Francis Bacon's 1605 Advancement of Learning proposed to dedicatee James I a massive reorganization of the institutions, goals, and methods of generating and transmitting knowledge. The numerous defects crippling the contemporary educational regime, Bacon claimed, should be addressed by strengthening emphasis on philosophy and natural knowledge. To that end, university positions were to be created devoted to "Artes and Sciences at large," rather than to the professions. High salaries would render lecturers "able and sufficient," undistracted from their task. Most famously, he argued that teaching of the "operatiue studie of many Scyences" should involve sophisticated technical education. The study of natural philosophy demanded not only books, but globes, astrolabes, and other "instrumentals." Most significantly, yielding reliable and meaningful knowledge from experiential gleanings required a rigorous system of deductive reasoning.

The legacy of this colossal proposal has earned Bacon honored status as devisor of the scientific method.1 But Bacon's educational reform extended [End Page 87] beyond the methods of producing and transmitting knowledge. To facilitate more efficient "vse and administration" of the knowledge produced by his system, he also demanded a searching examination of the history of learning. This history would provide a mirror enabling his contemporaries to deploy the fruits of his method, by considering how learning in the past had been used successfully or ill-advisedly. Producing this history was the ambition of the Advancement, for he explained: "no man hath propounded to himselfe the generall state of learning to bee described and represented from age to age, as many have done the works of Nature, & the State civile and Ecclesiastical." He continued:

And yet I am not ignorant that in divers particular sciences, as of the Iurisconsults, the Mathematicians, the Rhetoricians, the Philosophers, there are set down some smal memorials of the Schooles, Authors, and Bookes: and so likewise some barren relations touching the Invention of Arts, or usages.
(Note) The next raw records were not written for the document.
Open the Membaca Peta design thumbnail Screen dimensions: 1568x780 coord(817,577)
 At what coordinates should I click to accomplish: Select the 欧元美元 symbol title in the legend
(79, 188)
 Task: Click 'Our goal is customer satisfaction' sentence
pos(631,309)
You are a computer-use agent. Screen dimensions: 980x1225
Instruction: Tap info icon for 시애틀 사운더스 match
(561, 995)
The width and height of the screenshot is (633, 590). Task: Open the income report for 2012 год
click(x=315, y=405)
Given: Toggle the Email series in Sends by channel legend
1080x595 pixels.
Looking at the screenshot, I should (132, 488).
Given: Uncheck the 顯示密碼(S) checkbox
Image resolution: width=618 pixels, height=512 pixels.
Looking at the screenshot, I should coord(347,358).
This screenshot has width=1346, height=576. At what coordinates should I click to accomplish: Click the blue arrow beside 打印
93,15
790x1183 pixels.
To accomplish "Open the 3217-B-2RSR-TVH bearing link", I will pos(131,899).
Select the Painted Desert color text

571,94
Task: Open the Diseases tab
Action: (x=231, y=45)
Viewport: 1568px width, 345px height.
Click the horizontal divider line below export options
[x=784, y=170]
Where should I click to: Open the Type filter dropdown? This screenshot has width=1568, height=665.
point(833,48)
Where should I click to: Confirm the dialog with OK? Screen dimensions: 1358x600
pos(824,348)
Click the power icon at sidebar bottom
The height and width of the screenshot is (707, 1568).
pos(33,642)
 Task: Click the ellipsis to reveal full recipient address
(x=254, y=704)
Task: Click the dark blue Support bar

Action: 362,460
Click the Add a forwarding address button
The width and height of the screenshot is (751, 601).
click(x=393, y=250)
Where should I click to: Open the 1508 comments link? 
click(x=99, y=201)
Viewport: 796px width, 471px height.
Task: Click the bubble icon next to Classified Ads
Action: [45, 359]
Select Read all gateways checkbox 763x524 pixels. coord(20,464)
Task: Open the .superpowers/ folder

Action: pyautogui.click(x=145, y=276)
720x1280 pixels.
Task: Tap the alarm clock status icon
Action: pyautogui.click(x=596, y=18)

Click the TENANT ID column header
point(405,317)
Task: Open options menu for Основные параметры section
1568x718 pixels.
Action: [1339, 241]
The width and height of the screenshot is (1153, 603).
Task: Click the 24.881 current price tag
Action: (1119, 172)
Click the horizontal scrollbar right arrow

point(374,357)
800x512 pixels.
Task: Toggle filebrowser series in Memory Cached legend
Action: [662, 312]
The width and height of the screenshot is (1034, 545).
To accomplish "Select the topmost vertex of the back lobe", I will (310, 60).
But a iust story of learning, containing the Antiquities and Originalls of Knowledges, & their Sects; their Inventions, their Traditions; their diverse Administrations and Managings; their Flourishings, their Oppositions, Decayes, Depressions, Oblivions, Removes, with the causes, and occasions of them, and all other events concerning learning, throughout the ages of the world; I may truly affirme to be wanting.2

Bacon thus positioned himself not only as a Father of Modern Science, but also a Father of the History of Science.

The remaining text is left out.